Les deux ingrédients sont chargés électriquement et peuvent être piégés et stockés indépendamment sous forme d’antimatière dans des dispositifs spéciaux appelés pièges de Penning, constitués de champs électriques et magnétiques.
Les anti-atomes, cependant, ne sont pas confinés par les pièges de Penning, et nous avions donc un dispositif supplémentaire appelé « piège à bouteille magnétique », qui confinait les anti-atomes. Ce piège a été créé par les champs magnétiques générés par de nombreux aimants supraconducteurs.
Ceux-ci servaient à contrôler les résistances relatives des différents côtés de la bouteille.
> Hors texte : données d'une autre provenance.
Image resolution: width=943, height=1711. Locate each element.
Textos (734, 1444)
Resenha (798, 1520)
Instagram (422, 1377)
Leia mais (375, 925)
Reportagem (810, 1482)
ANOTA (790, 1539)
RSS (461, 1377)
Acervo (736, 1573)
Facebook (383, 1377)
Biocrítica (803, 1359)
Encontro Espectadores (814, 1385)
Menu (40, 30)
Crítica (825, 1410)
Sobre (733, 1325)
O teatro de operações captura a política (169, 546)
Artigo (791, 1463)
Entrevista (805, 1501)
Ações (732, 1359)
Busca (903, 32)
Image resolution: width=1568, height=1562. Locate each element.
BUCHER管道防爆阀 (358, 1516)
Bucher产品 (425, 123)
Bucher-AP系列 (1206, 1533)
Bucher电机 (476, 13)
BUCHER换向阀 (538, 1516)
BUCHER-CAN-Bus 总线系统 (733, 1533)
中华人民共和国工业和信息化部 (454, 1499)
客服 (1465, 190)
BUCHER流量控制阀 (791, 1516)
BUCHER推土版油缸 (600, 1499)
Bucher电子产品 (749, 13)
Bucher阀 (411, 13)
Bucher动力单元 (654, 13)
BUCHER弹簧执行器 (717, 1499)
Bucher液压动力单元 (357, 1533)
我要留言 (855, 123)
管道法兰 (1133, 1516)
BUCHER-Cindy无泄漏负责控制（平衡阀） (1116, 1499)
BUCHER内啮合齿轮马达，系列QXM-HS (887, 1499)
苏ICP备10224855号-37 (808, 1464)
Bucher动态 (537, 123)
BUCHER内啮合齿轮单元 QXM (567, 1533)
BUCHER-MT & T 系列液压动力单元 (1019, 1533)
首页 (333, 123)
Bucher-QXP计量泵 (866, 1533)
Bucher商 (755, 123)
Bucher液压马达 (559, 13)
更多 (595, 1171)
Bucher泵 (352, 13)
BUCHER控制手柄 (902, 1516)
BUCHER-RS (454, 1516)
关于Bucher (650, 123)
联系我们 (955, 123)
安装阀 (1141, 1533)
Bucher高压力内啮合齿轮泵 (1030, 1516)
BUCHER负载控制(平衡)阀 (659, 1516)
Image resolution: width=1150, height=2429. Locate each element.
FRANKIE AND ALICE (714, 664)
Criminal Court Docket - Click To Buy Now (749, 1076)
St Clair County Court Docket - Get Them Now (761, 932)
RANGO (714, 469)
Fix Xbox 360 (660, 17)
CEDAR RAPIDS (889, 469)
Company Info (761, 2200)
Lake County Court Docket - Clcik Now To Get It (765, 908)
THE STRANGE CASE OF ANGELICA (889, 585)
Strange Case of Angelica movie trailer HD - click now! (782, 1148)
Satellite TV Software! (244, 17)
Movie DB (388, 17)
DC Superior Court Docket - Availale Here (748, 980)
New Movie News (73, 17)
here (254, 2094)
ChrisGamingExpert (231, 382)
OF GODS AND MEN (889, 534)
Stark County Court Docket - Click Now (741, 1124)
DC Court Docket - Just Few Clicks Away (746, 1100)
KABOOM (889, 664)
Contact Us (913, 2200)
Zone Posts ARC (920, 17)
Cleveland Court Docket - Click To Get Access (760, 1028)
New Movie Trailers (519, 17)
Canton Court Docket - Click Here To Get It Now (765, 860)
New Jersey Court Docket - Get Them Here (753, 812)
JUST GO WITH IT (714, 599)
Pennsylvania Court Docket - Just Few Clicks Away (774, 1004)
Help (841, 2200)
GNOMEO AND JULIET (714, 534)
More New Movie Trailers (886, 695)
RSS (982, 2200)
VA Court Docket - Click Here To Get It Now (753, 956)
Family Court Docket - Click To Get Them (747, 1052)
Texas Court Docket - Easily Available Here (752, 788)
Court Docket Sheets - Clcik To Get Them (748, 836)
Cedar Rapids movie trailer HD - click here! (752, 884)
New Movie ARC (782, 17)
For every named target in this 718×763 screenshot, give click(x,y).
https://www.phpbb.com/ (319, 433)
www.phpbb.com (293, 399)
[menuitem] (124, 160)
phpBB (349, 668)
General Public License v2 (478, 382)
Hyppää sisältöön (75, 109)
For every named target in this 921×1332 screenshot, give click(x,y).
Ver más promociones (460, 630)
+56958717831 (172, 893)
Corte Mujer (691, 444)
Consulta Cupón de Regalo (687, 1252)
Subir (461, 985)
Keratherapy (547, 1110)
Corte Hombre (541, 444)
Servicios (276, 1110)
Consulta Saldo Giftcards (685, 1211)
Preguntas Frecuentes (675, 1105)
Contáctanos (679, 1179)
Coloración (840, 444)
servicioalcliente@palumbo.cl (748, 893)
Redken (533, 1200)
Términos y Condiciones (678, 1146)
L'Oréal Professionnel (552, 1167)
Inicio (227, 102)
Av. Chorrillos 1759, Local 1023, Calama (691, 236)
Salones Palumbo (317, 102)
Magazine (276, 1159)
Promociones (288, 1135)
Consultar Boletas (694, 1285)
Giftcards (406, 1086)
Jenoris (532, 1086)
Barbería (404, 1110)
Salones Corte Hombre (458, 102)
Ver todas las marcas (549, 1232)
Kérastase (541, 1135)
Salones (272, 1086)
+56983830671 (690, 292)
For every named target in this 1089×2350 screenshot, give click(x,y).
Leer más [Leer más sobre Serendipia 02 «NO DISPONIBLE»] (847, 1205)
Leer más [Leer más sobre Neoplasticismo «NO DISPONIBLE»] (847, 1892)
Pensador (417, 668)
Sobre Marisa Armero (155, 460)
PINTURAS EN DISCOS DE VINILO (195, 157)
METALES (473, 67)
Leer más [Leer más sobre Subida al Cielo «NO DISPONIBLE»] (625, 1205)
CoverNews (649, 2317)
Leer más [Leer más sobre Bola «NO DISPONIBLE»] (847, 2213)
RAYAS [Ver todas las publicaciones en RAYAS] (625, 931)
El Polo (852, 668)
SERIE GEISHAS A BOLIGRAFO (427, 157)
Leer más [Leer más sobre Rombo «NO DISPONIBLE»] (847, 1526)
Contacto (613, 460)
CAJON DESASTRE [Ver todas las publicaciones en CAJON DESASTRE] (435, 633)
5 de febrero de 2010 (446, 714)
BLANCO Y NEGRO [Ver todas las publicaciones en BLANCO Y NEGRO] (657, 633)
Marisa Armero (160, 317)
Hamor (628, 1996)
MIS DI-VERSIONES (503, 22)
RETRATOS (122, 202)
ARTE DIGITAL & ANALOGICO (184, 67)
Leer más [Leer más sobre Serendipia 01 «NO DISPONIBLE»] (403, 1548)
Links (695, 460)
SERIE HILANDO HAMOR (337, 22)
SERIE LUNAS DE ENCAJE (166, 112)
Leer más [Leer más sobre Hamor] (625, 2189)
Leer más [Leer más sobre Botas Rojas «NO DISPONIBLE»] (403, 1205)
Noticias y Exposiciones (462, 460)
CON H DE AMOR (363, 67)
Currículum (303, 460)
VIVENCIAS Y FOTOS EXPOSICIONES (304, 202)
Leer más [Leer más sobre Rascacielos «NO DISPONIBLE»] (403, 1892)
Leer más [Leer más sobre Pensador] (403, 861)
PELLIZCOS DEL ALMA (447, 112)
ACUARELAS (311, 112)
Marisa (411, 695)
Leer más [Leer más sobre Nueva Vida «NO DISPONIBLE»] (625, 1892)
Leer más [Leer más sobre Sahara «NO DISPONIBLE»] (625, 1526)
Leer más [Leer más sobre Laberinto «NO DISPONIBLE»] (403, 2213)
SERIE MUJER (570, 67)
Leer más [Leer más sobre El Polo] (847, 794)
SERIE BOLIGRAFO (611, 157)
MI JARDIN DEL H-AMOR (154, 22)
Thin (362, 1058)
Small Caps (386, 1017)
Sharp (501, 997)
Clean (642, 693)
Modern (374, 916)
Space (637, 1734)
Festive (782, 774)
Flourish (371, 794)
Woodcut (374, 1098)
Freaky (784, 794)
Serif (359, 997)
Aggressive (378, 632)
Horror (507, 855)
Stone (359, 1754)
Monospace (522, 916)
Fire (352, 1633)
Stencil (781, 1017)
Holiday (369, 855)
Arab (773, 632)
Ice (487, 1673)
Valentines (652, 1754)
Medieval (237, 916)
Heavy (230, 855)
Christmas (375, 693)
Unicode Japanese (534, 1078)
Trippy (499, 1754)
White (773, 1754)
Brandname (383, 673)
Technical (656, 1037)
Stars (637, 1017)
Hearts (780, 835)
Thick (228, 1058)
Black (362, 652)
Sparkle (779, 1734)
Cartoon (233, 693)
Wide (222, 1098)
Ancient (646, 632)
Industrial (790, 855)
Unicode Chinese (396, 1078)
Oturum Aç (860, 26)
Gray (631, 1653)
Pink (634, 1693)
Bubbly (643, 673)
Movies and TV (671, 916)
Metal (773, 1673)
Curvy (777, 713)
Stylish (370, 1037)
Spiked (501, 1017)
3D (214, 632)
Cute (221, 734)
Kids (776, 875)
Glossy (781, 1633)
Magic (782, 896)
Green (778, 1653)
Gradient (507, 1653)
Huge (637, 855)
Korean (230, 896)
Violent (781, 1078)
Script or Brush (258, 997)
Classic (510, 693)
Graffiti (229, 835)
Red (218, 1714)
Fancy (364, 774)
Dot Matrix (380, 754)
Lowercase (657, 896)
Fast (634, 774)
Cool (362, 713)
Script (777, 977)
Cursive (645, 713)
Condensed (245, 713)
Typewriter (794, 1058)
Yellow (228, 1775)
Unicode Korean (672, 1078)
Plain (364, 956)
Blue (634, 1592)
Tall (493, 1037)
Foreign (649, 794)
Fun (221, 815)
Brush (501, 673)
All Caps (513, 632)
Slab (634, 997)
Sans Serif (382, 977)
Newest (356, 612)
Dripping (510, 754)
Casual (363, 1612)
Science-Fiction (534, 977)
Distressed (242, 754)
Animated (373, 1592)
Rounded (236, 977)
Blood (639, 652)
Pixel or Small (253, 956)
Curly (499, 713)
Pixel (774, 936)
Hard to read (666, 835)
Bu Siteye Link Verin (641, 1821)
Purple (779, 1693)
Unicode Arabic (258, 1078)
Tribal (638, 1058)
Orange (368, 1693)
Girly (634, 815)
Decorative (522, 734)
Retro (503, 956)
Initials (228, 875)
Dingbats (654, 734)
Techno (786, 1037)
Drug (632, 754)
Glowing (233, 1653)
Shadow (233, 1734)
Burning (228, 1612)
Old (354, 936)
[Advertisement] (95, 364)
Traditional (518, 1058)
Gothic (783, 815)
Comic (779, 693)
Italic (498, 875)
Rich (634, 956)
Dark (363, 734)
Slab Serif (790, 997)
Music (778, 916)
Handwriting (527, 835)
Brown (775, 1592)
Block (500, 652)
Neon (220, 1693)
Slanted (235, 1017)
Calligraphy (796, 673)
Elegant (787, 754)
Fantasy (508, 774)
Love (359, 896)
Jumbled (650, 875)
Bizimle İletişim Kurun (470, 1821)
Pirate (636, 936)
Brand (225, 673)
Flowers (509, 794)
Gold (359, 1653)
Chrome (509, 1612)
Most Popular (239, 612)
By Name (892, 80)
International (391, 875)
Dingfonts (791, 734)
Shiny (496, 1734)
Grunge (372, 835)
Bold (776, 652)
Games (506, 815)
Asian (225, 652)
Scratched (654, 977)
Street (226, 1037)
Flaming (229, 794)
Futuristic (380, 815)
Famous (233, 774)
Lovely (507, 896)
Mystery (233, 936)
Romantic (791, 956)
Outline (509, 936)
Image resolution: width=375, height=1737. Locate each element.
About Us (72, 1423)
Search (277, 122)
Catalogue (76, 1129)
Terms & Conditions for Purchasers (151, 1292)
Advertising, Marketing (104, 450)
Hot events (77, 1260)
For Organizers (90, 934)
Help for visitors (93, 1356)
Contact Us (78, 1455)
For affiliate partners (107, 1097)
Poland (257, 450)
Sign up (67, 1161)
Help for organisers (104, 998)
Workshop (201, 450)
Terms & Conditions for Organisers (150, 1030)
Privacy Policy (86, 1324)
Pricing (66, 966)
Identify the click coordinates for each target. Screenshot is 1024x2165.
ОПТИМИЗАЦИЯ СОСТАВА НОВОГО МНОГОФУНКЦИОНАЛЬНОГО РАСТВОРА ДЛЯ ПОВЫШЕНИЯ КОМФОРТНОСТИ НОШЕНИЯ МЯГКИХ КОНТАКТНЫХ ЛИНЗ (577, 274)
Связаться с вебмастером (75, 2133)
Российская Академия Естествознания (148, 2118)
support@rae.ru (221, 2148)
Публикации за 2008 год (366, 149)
Notamment, si l’on affaiblissait le haut et le bas de la bouteille, les atomes pourraient sortir du piège sous l’influence de la gravité.
Nous avons compté combien d’antiatomes s’échappaient vers le haut et vers le bas en détectant les annihilations d’antimatière créées lorsque les antiatomes entraient en collision avec les particules de matière environnantes dans le piège. En comparant ces résultats avec des modèles informatiques détaillés de ce processus dans des atomes d’hydrogène normaux, nous avons pu déduire l’effet de la gravité sur les atomes d’antihydrogène.
Nos résultats sont les premiers issus de l’expérience ALPHA-g et la première mesure directe du mouvement de l’antimatière dans un champ gravitationnel. Ils montrent que la gravitation de l’antihydrogène est la même que celle de l’hydrogène, elle descend vers le bas plutôt que vers le haut, dans les limites d’incertitude de l’expérience.
Cela signifie que nos recherches ont exclu empiriquement un nombre de théories historiques impliquant ce qu’on appelle « l’anti-gravité », suggérant que l’antimatière graviterait exactement dans la direction opposée à celle de la matière normale.
La mesure actuelle constitue une étape importante vers l’objectif de l’expérience. Les travaux futurs de l’expérience ALPHA-g amélioreront sa précision grâce à une meilleure caractérisation et un meilleur contrôle d’aspects importants de l’expérience, tels que les pièges et les systèmes de refroidissement des atomes.
Il reste encore beaucoup de place pour trouver de nouveaux résultats susceptibles d’aider à expliquer l’asymétrie matière-antimatière. La physique est censée décrire la réalité observée, et il peut toujours y avoir des surprises dans la façon dont le monde fonctionne.